Parents push for murder reward boost

Kawashita: Reward was 'too low'

The parents of a Japanese woman murdered during the Loy Krathong festival in Sukhothai province in 2007 have asked the Department of Special Investigation (DSI) to increase the reward for evidence leading to the killer's arrest.

Yasuaki and Eiko Kawashita made the request during a meeting with DSI director-general Paisit Wongmuang at the department's head office in Bangkok yesterday.

The DSI earlier set its reward at 500,000 baht. Sukhothai police offered the same amount and the parents an additional 100,000 baht. Mr Kawashita said the reward was too low and he had asked Thai authorities to raise it and increase the chances of someone coming forward with information.

Mr and Mrs Kawashita made a trip to the DSI two years ago and asked for a bigger effort in the investigation.

Mrs Kawashita said it has been 10 years since her daughter was killed, with police failing to catch the culprit.

However, the parents still hold on to the hope that police will arrest the killer.

Their daughter Tomoko was aged 27 when she arrived in Thailand, alone, having travelled from Osaka. She went to Sukhothai for the Loy Krathong festival. She was found stabbed to death in Sukhothai Historical Park on Nov 25, the day after the festival. A rented bicycle was beside her body.

Shortly before, she had emailed friends in Japan saying how much fun she was having and sent them many photos taken in Thailand.

Pol Col Paisit said the DSI took over the case in 2013 and the investigation had continued since then.

..........

• _WORK ITEM_
Extend the news report on the Kawashita family's appeal for a larger reward, picking up after its last sentence. The lines that come next have no connection to the report above.

• _SOURCE MATERIAL_
..........

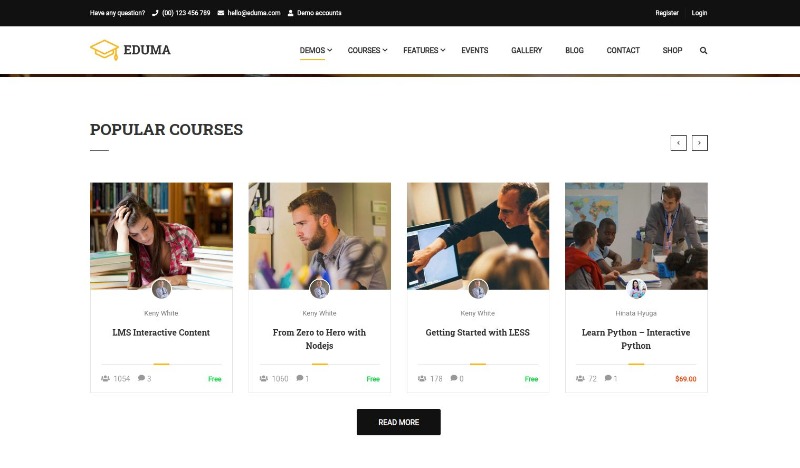This screenshot has height=468, width=800.
Task: Click the envelope icon beside hello@eduma.com
Action: click(220, 13)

..........

• _WRITTEN ANSWER_
The DSI checked all the clues it had, along with DNA profile tests of about 300 people who were near the crime scene at the time. No matches had been made with DNA traces found on Tomoko's clothing.

The DSI also sent some objects to Japan for DNA testing. Police in Japan also had no leads in the case.

One recent clue indicated another Japanese person was near the crime scene at the time. The DSI would ask Japanese police to contact that person for a DNA comparison, Pol Col Paisit said.

"Investigators relied on DNA tests because evidence from the crime scene was lost when the DSI accepted the case from local police six years after the murder," he said. The DSI would consider raising the reward," he said.

Pol Lt Col Thaweesak Surasit, chief investigator on the case, said investigators have stayed in contact with the Japanese embassy to seek help in DNA testing the Japanese man authorities think might be involved in the crime.

However, under Japanese law, DNA testing is on a voluntary basis.